For the last several months, he has been making campaign promise after campaign promise, upping the stakes — and the suggestion that he would reimagine life in the U.S. — extraordinarily. Mass deportations of undocumented immigrants at a scale never seen in the country (with little detail on how it would be carried out and the impact it would have on tax revenues and consumer prices). Huge tariffs on imported goods (again, with only his assurance, which goes against accepted economic theory, that it won't raise consumer prices). Slashed governmental regulations and even lower taxes on corporations. Tax breaks on overtime, Social Security benefits, tips and auto loans (with no explanation of how the lost federal revenue will be made up).
Trump's best argument for his program is that, as president, the economy boomed — a trend which began when Obama was president — with strong stock market gains and job creation until March 2020, when COVID-19 hit.
He also has vowed that the wars in Gaza and Ukraine would be stopped, though he doesn't say how, and he has argued that he will continue to challenge allies who he believes have taken advantage of America's wealth. He has said regulations intended to spur the production and sale of electric vehicles would be rolled back, leaving in question how domestic automakers will compete globally in the future. He will bring prices down, he says, by pushing more energy production — meaning drilling for oil and natural gas — at a time when greenhouse gases are causing climate change. He has said he would restrict transgender people's participation in sports and gender-affirming care for federal prisoners.

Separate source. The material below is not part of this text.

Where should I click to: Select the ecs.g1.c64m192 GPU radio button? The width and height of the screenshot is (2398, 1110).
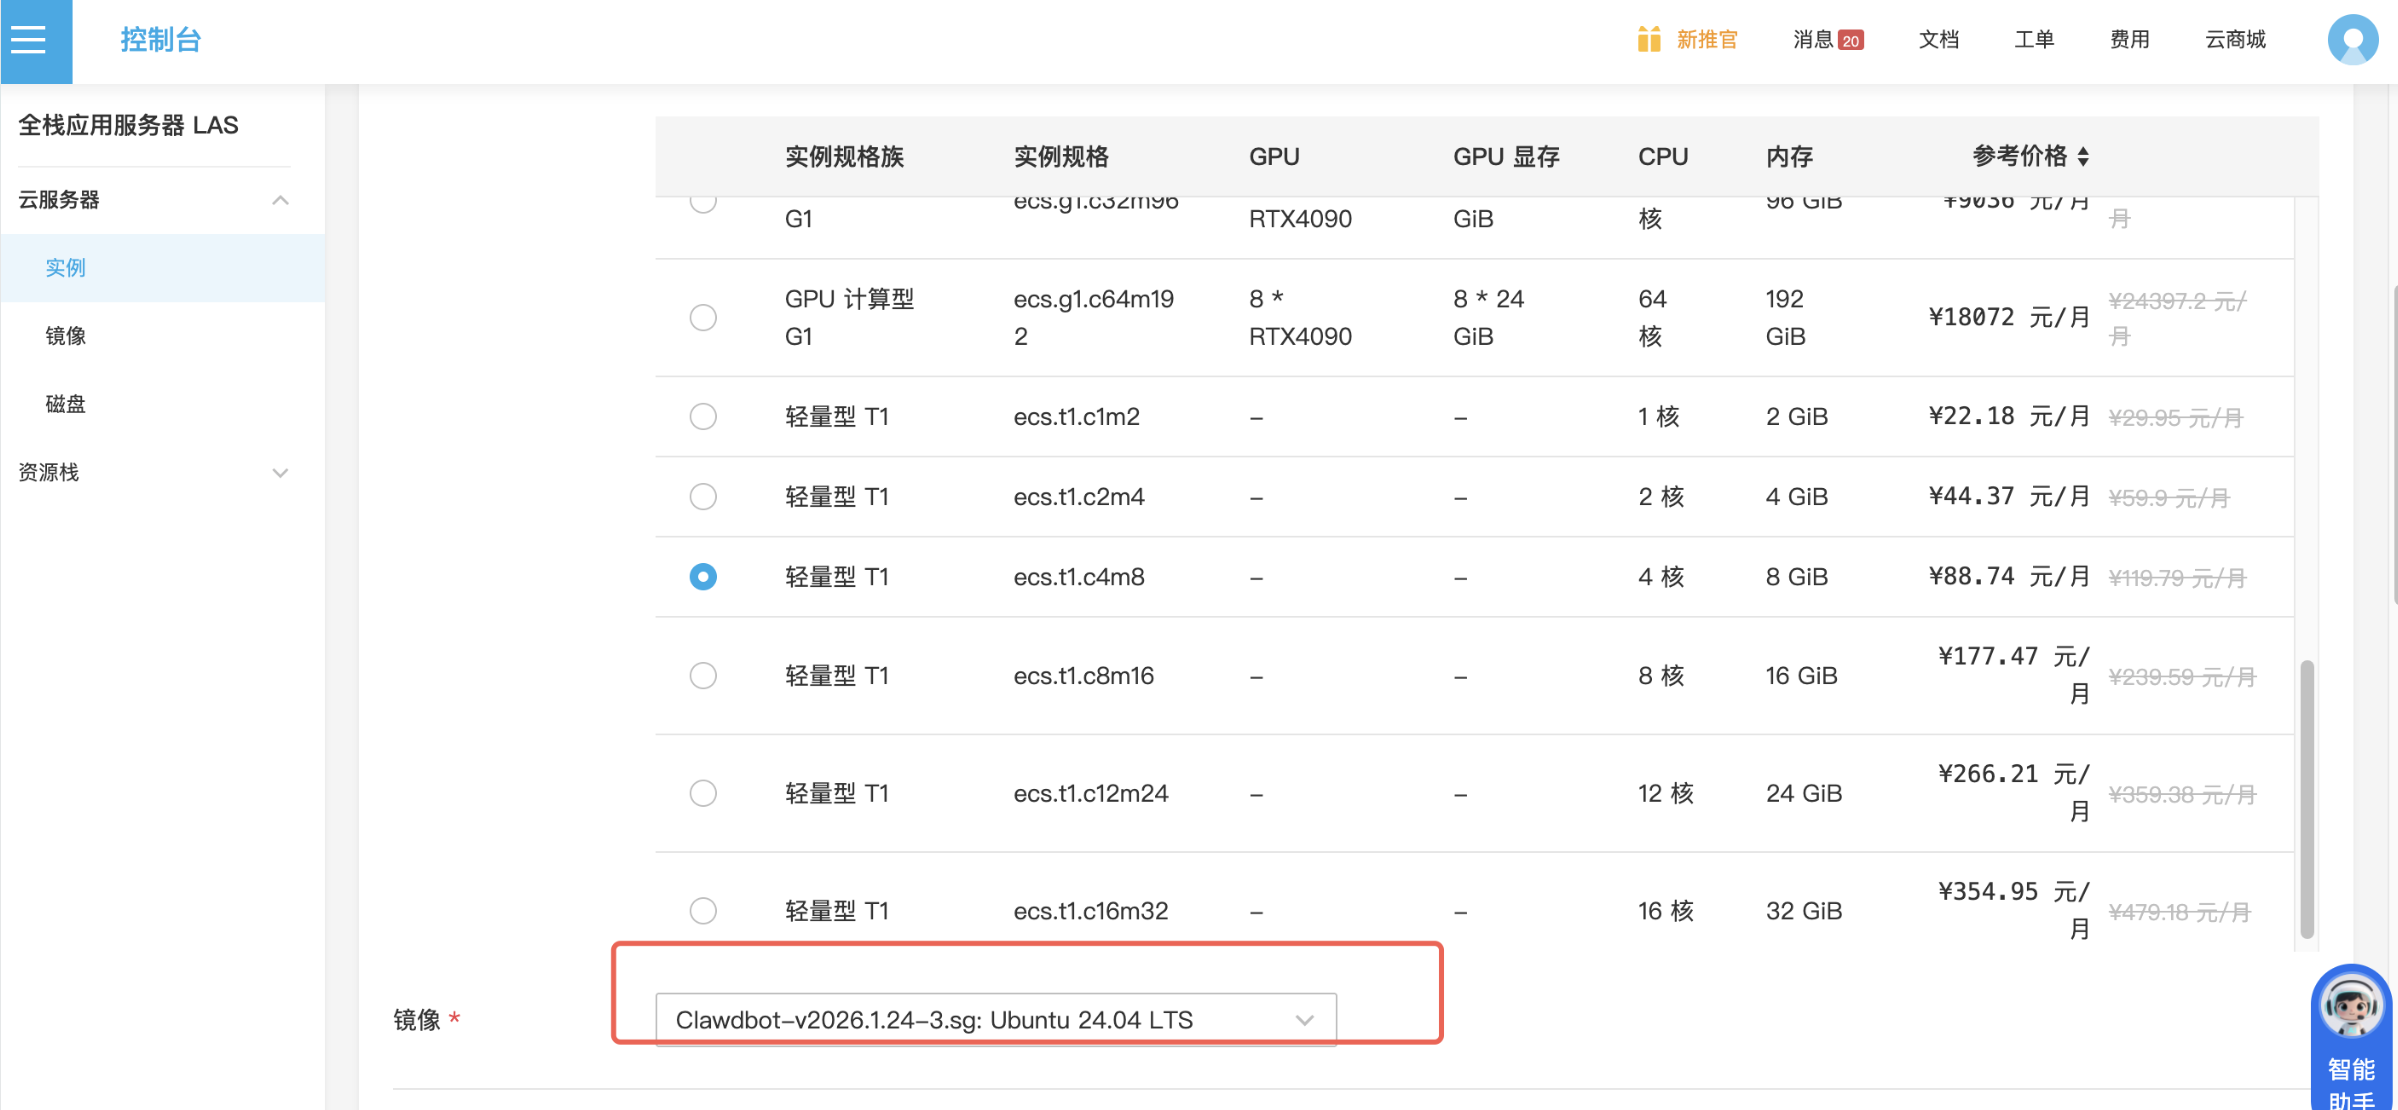point(703,318)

As with Harris, some of this agenda — all the tax cuts, for instance — would have to rely on Congress passing it.
Certainly, Trump in his first term attempted to follow through on many of his stated campaign promises on immigration, trade and health care, though he often ran into interference from the courts, Congress, or the laws that govern the executive branch. A move to get rid of parts of the Affordable Care Act failed. But he renegotiated the free trade deal between the U.S., Canada and Mexico as promised (though he says it's inadequate now) and substantially stiffened immigration policies.
The big question in a second Trump term would be, what would he do without the prospect of a third term (from which he is barred by the Constitution)? What would he hope to be his legacy as president? And how would he attempt to follow through on his bolder promises, if at all?
Depending on the outcome this week, we may find out.
On a beautiful fall day Downriver about a month ago, Kenneth Seymour, 53, of Taylor, sat in his backyard enjoying a beer as the sun went down contemplating how he might vote. “I really am so torn on that,” he said, adding that while he leans conservative, he's "not a Trumper." “It’s just the bickering and the pride and arrogance of it all. It really just turns me off.” He bemoaned disinformation, out-of-touch political elites and a general atmosphere of hostility and fear.
“People acting like it’s going to be the end of the world if their political party don’t get in there," he said. "I can promise you, it will not be."
Seymour has since decided who he's voting for. He prefers not to say who he picked.